Goin' up!  Megan Mcardle: "Watch Obamacare Make Health-Care Costs Soar" "After all the speculation that Obamacare might be bending the cost curve, we now know that so far, it isn’t. That doesn’t mean expanding coverage was a bad idea, of course. It just hasn’t turned out to be as cheap as some were hoping."

Goin' down! Amy Ridenour: "New ObamaCare Enrollment Report Shows Death Spiral Is Likely."  "We’ve seen hints that the ObamaCare exchange risk pools are in trouble, from greater use of expensive prescription drugs, to hefty premiums increases coming for 2015.  That, along with today’s enrollment report, means the exchanges are poised for a death spiral."


Brainy Amy said...

Wow, that second column is a big bag of stupid. Two of Ridenour's "analyses":

But the fact that over half of that age group chose their plan during the last month should worry ObamaCare supporters. People who are flakey enough to wait until the last minute are probably also flakey when it comes to paying premiums.

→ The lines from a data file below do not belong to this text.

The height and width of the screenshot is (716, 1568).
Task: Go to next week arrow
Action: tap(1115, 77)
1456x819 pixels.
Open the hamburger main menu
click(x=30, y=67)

Probably? Try definitely! And the few who do pay will probably just send in partly-used gift cards for iTunes and Starbucks, or hackysacks with "IOU" scrawled on them.

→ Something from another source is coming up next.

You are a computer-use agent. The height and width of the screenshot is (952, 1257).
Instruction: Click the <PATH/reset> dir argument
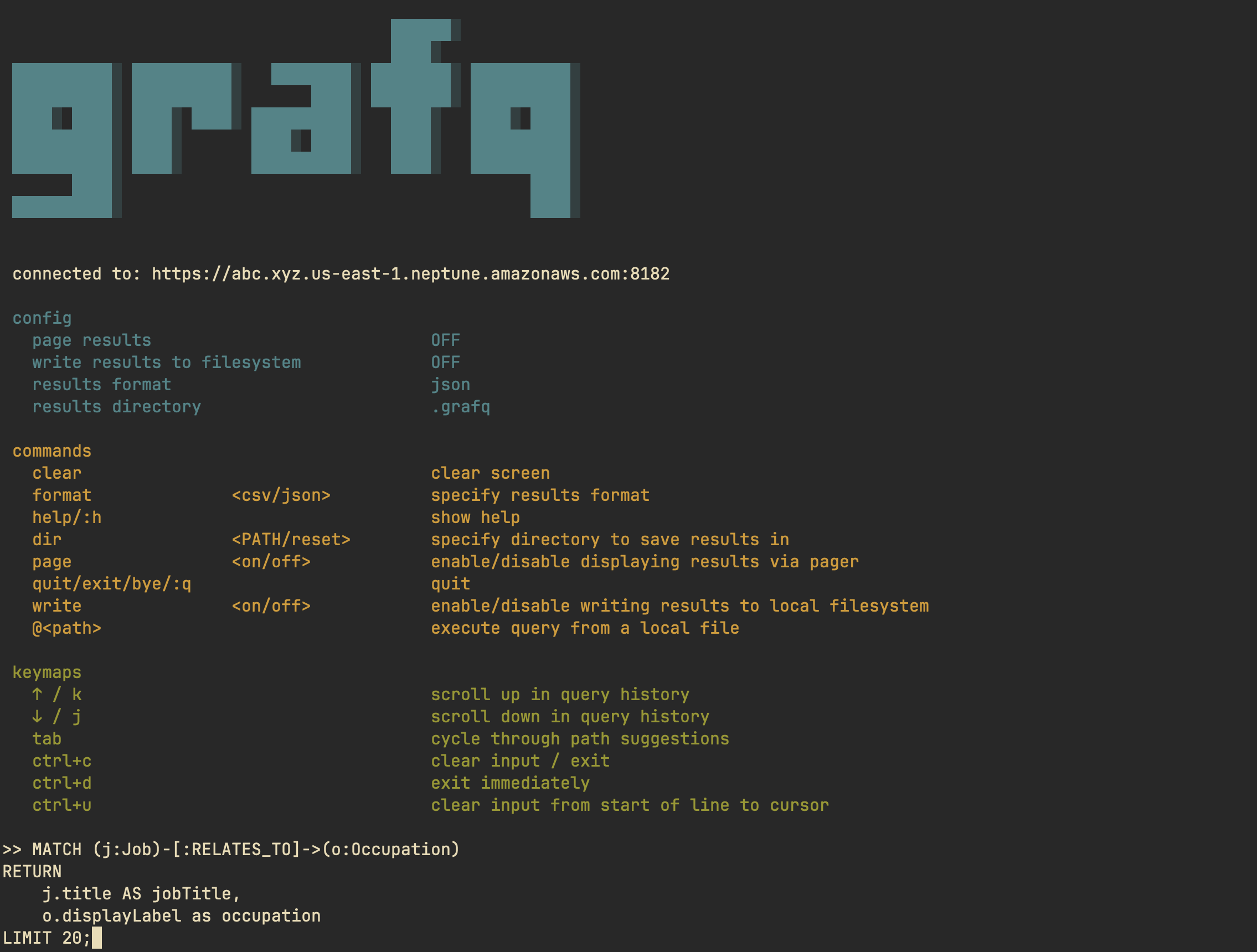pos(291,539)
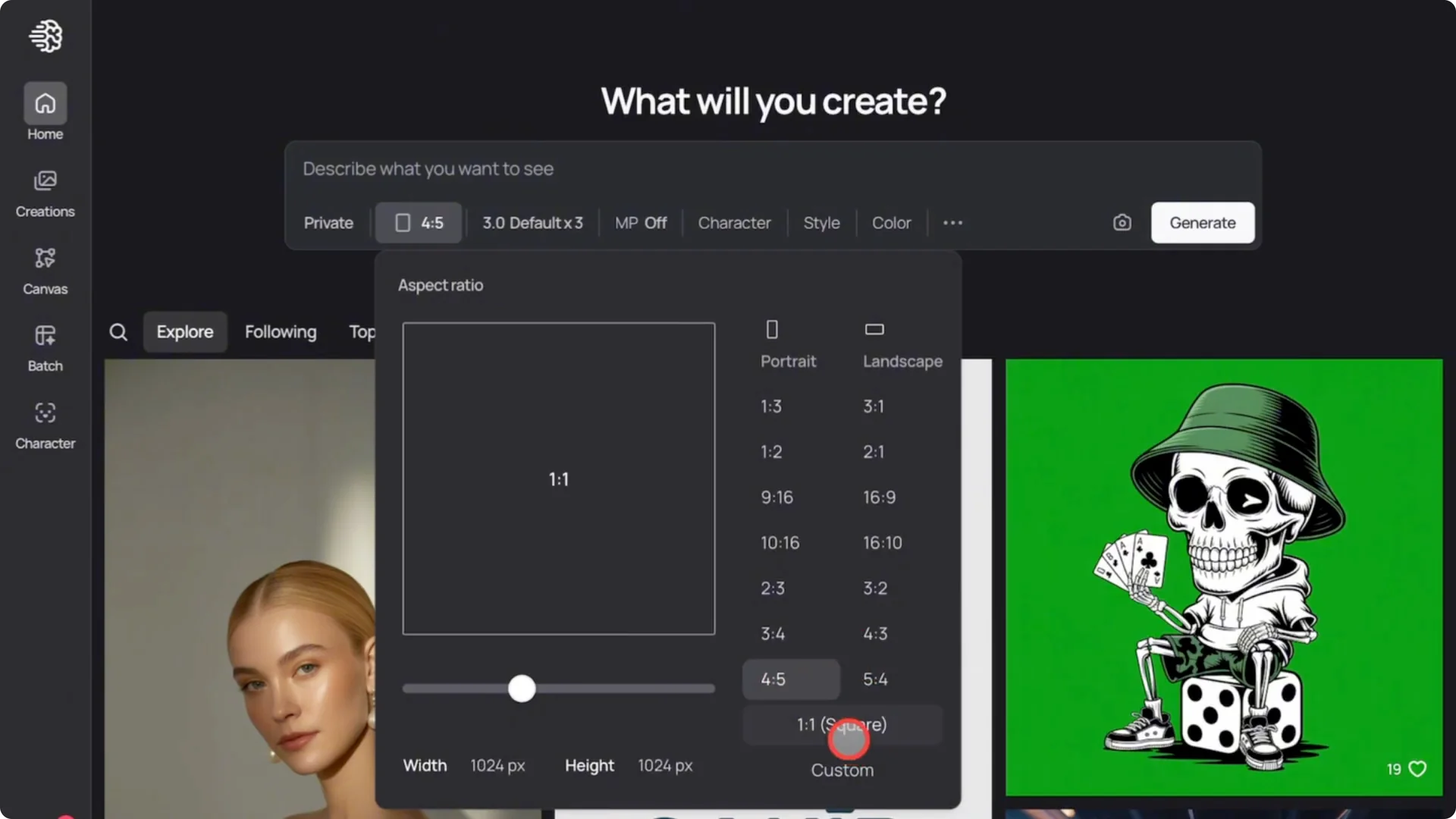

68 percent of 18-34-year-olds on the federal exchanges chose a silver plan. Why does this matter for the death spiral? Because so many enrollees choosing silver plans suggests that the risk pool may be sicker than is optimal. For enrollees at or below 250 percent of the federal poverty level, silver plans tend to offer the most coverage for the lowest price.

As the economist Adam Smith wrote, "People choosing the best product at the best price? IT'S A TRAP! RUN!!!"

It is likely that many if not all of these so-called young invincibles are already dead, their cold, rigid index fingers still on the mousepads where their final act was to click "Enroll me."

Anonymous said...

Re: youths choosing silver plans

Brainy, of course didn't quote the very next sentence:

For persons under 250 percent FPL, ObamaCare offers help with copays and deductibles, but only if the consumer chooses a silver plan.

So the young person would choose the more expensive silver over bronze if they wanted help with deductibles and copays.

Ergo this suggests (doesn't prove) they may skew away from optimal healthiness.

Brainy Amy said...

Because that's so very different from the last sentence I quoted. You certainly "caught" my "omission."

America's youth: "Give me a sweet silver plan, a frayed bungee cord and some heroin! Who cares what happens to me - my catastrophic care is free!"